Молодая женщина медленно подняла глаза; их взоры встретились, и, как бы повинуясь невольному побуждению, она протянула деверю обе руки.

— Благодарю вас, Гуго! Будьте счастливы!

Он быстро схватил ее руки и произнес:

— Я причинил вам только горе: я первый принес весть, беспощадно уничтожившую ваш душевный покой; но было слишком поздно, и сегодня моя рука докончила остальное. Однако если я и причинил вам, Элла, горе, то лишь потому, что должен был причинить его… Бог свидетель, что и мне это нелегко.

Он слегка коснулся губами руки невестки, быстро вышел из комнаты и через несколько минут уже шел по улице.

Был свежий, настоящий северный весенний вечер. Мерно хлестал дождь, над улицами города тяжело навис туман. Огни фонарей еле мерцали и казались красноватыми в сером сумраке. Поезд уносил теперь Рейнгольда Альмбаха из этого тумана на юг, куда манили его любовь и слава, и светлая будущность.
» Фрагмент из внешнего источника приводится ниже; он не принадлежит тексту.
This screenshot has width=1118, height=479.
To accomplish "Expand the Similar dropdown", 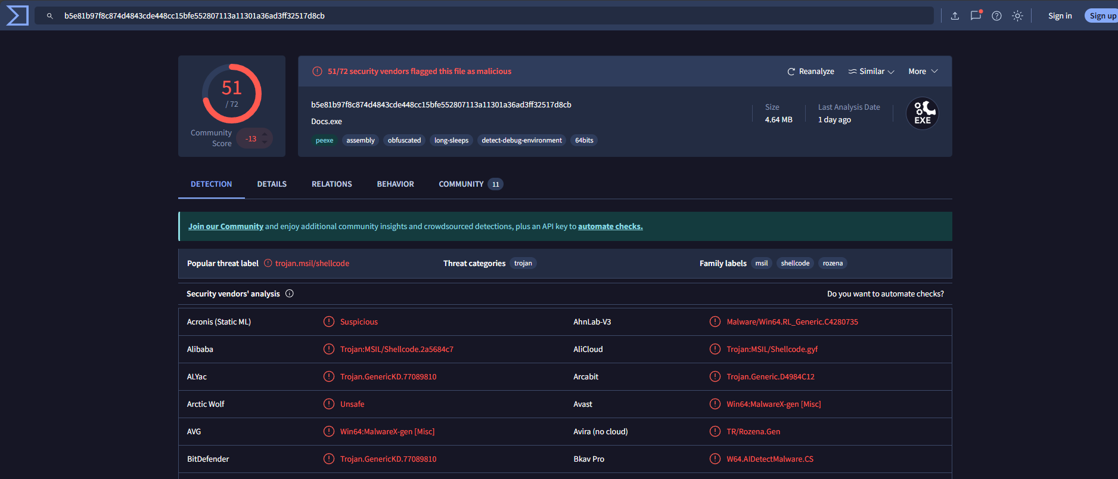I will 871,72.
А в это самое время его молодая жена, стоя на коленях, припала к кроватке своего ребенка, зарываясь лицом в подушки, чтобы заглушить крик отчаяния, вырвавшийся у нее, как только она осталась одна. Ее муж даже не пришел проститься, у него не нашлось ни ласкового слова для нее, ни последнего поцелуя для ребенка!.. Они оба были покинуты, отвергнуты… может быть, уже забыты.

Глава 10

Великолепный солнечный закат, казалось, погрузил небо и землю в море пламени. Чудная гармония южных красок озарила западный горизонт и потоками света заливала город с его куполами, башнями и дворцами. Перед виллой, расположенной на небольшой возвышенности за городом, развернулась бесподобная панорама; уже издали видна была эта вилла с ее террасами и галереями, окруженная обширным роскошным парком. Здесь поднимали к ней свои темные вершины гордые кипарисы, там колыхались пинии под дуновением вечернего зефира; белые мраморные статуи выглядывали из-за миртов и лавров; струи фонтанов журчали и рассыпали свои брызги на дерновый ковер, и тысячи цветов наполняли воздух своим нежным, опьяняющим ароматом. Природная красота и шедевры искусства соединились здесь в прекрасное целое.
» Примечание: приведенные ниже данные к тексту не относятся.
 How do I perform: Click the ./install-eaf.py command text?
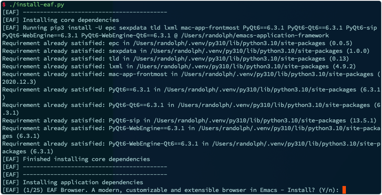click(x=37, y=5)
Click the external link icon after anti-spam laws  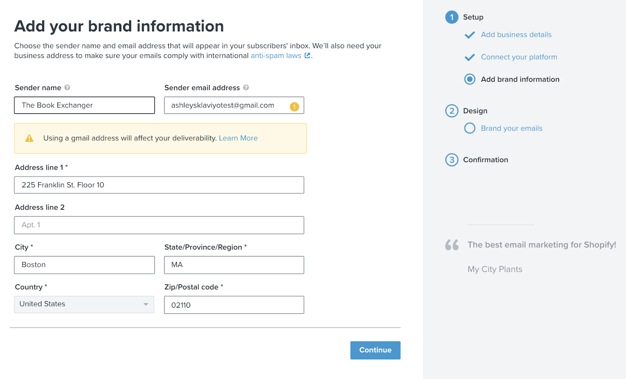(308, 56)
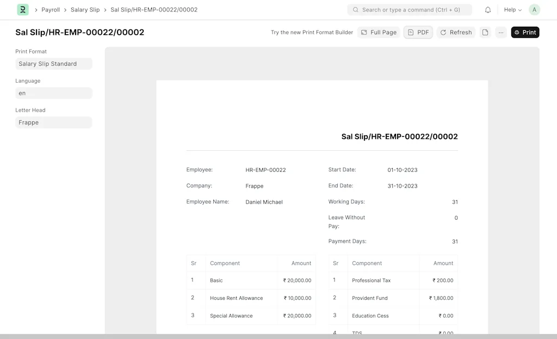Click the black Print button

pyautogui.click(x=525, y=32)
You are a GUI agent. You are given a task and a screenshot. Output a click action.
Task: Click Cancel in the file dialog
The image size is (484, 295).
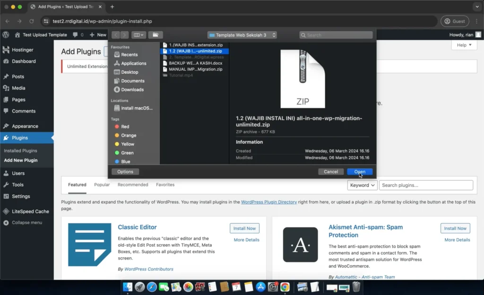tap(330, 172)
На террасе и в прилегающей к ней части парка собралось многочисленное общество, предпочитающее наслаждаться великолепным вечером на открытом воздухе и потому покинувшее душные залы виллы. Большинство гостей, по-видимому, принадлежало к аристократии, но много было и таких, в которых сразу можно было узнать артистов. Среди светлых туалетов дам и блестящих военных мундиров темными пятнами мелькала одежда духовных лиц, казалось, здесь присутствовали представители самых разнообразных общественных кругов. Иные прогуливались, другие беседовали, составляя непринужденные группы.

В одной из таких групп, стоявшей возле большого фонтана, почти у самой террасы, шел чрезвычайно оживленный разговор. Предмет его, видимо, возбуждал всеобщий интерес. Отдельные слова и имена, доносившиеся до террасы, привлекли внимание одного из гостей, и он направился прямо к группе разговаривающих. Было видно, что это иностранец: его чуждое происхождение выдавали не только светлый цвет волос и глаз, но и черты лица, которое, несмотря на покрывавший его загар, не имело темного южного колорита. Капитанский мундир отлично сидел на крепкой, мускулистой фигуре. Свободные манеры и уверенные движения выдавали в нем моряка, но вместе с тем и человека хорошего общества. Остановившись вблизи горячо споривших мужчин, он стал с заметным вниманием следить за нитью разговора.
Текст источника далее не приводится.